Senin, 06 Oktober 2014

Latar Belakang EUTHANASIA


            Euthanasia berasal dari kata eu dan thanaos (Yunani). Eu artinya baik dan thanaos artinya baik. Dengan demikian, euthanasia dari sudut harafiah artinya kematian yg baik atau kematian yg menyenangkan. Seutonius dlm bukunya ‘Vita Caesarum’ merumuskan bahwa euthanasia adalah mati cepat tanpa derita. Menurut Richard Lamerton pengertian euthanasia ditafsirkan pembunuhan atas dasar belas kasihan (mercy killing). Bahkan kemudian diartikan sebagai perbuatan membiarkan seseorang mati dengan sendirinya atau tanpa berbuat apa – apa membiarkan orang mati.(Chazawi, 2007).
            Menurut Hanafiah dan Amir (1999), Belanda salah satu negara di Eropa yang maju dalam pengetahuan hukum kesehatan mendefinisikan Euthanasia sesuai dengan rumusan yang dibuat oleh Euthanasia Study Group dr KNMG : “Euthanasia adalah sengaja tidak melakukan sesuatu untuk memperpanjang hidup seseorang pasien atau melakukan sesuatu untuk memperpendek hidup atau mengakhiri hidup seorang pasien, dan ini dilakukan untuk kepentingan pasien sendiri”.
            The Belgian Law of Euthanasia (Blancquert) mendefinisikan Euthanasia sebagai “Intentionally terminating life by another person than person concerned, at that person’s request”.
            Menurut Chazawi (2007), pengertian seperti di atas tampaknya semata – mata dilihat dari sudut sifat kematian (tanpa penderitaan) atau dari sudut perbuatan pasif berupa membiarkan mati tanpa usaha mempertahankan kehidupan. Pengertian seperti itu tidak menggambarkan yang sesungguhnya karena belum menggambarkan kehendak orang yang mati itu sendiri. Padahal, kehendak itulah yang penting dan menjadi unsure esensial dari Euthanasia. Oleh karena itu, sebaiknya istilah euthanasia diartikan membunuh atas kehendak korban sendiri.
            Achadiat (2006) mengatakan, Lamerton dan Thiroux menyusun empat kategori yang berkaitan dengan euthanasia, yaitu membiarkan seseorang mati, kematian belas kasihan, pembunuhan belas kasihan dan kematian otak/batang otak.

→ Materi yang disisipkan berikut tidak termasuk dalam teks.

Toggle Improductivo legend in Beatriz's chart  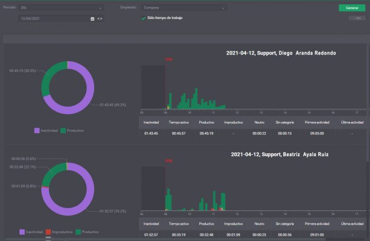click(x=59, y=232)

            Dalam kode etik kedokteran (KODEKI) pasal 10 yang berbunyi “Setiap dokter harus senantiasa mengingat akan kewajiban melindungi hidup mahluk insani”. Segala perbuatan dokter terhadap penderita untuk memelihara kesehatan dan kebahagiannya. Dengan sendirinya ia harus mempertahankan dan memelihara kehidupan manusia. Disini dikenal tiga pengertian yang berkaitan dengan euthanasia, 1. Berpindah kea lam baka dengan tenang dan aman tanpa penderitaan dan bagi yang beriman dengan nama Allah di bibir; 2. Waktu hidup akan berakhir (sakratul maut), penderitaan penderita diringankan dengan member obat penenang; 3. Mengakhiri penderitaan dan hidup penderita dengan sengaja atas permintaan penderita sendiri dan keluarganya.